Directives
(a) Could you write out, word for word, the part of the Helix pull request note that opens with the words containing "ASF GitHub Bot" and closes with "partitions they hold."?
(b) How would the Helix pull request note go on after its final sentence? Write the next part of it.

Extract to read
┌──
[ 
https://issues.apache.org/jira/browse/HELIX-400?page=com.atlassian.jira.plugin.system.issuetabpanels:comment-tabpanel&focusedCommentId=15630532#comment-15630532
 ] 

ASF GitHub Bot commented on HELIX-400:
--------------------------------------

GitHub user mkscrg opened a pull request:

    https://github.com/apache/helix/pull/58

    helix-core: AutoRebalancer should include only numbered states in 
`currentMapping`

    AutoRebalancer constructs a `currentMapping` (`Map<PartitionId, 
Map<ParticipantId, State>>`) which it passes to 
`AutoRebalanceStrategy#computePartitionAssignment()`. `ARS` uses the mapping to 
sort the live nodes by # of partitions they hold.
└──
Supplied data
┌──
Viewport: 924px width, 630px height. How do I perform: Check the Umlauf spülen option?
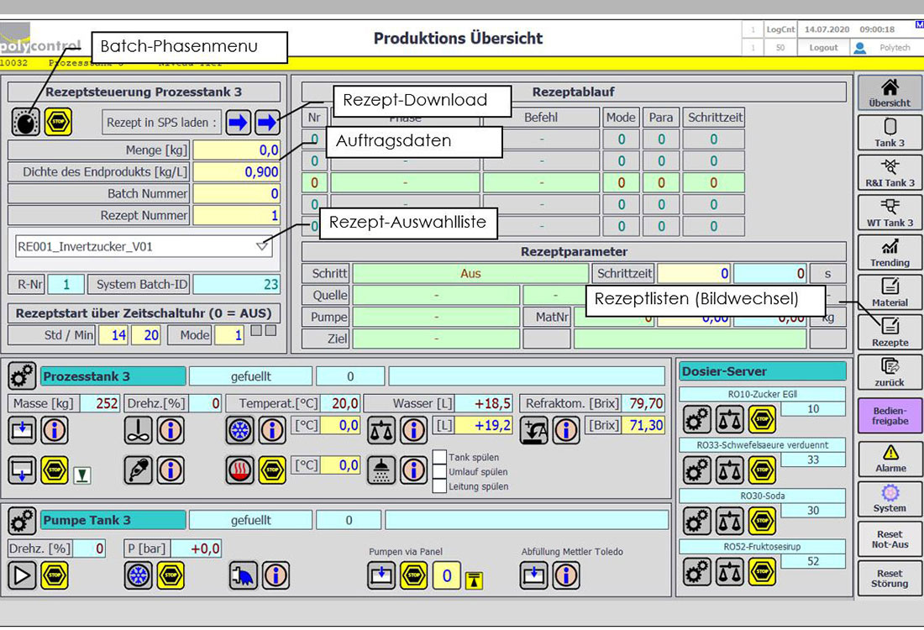(438, 471)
└──
Response list
(a)
ASF GitHub Bot commented on HELIX-400:
--------------------------------------

GitHub user mkscrg opened a pull request:

    https://github.com/apache/helix/pull/58

    helix-core: AutoRebalancer should include only numbered states in 
`currentMapping`

    AutoRebalancer constructs a `currentMapping` (`Map<PartitionId, 
Map<ParticipantId, State>>`) which it passes to 
`AutoRebalanceStrategy#computePartitionAssignment()`. `ARS` uses the mapping to 
sort the live nodes by # of partitions they hold.

(b)
    In `helix-0.6.x`, `currentMapping` includes _all states_, including "null" 
states like `DROPPED` or `OFFLINE`. This breaks `ARS`'s node sorting, causing 
it to incorrectly move partitions when nodes restart after disconnecting.
    
    `helix-0.7.x` does not have this issue. It was introduced between 
`0.6.2-incubating` and `0.6.3`:
    
    > [[HELIX-400] Remove all references to the old full auto rebalancing 
code](https://github.com/apache/helix/commit/8d99778a30d10f529ee0757286efa84ea581b5bf)
    
    See also
    - the recent port of [HELIX-543] (#56) to `helix-0.6.x`, which intended to 
avoid unnecessary partition movement. That port was ineffective due to this 
issue.
    - [mailing 
list](http://mail-archives.apache.org/mod_mbox/helix-user/201610.mbox/%3CCAC56g41ejjcSi1P-Ohp3esyGqemBgFoji2Gy8tZQnJMo156OpA%40mail.gmail.com%3E)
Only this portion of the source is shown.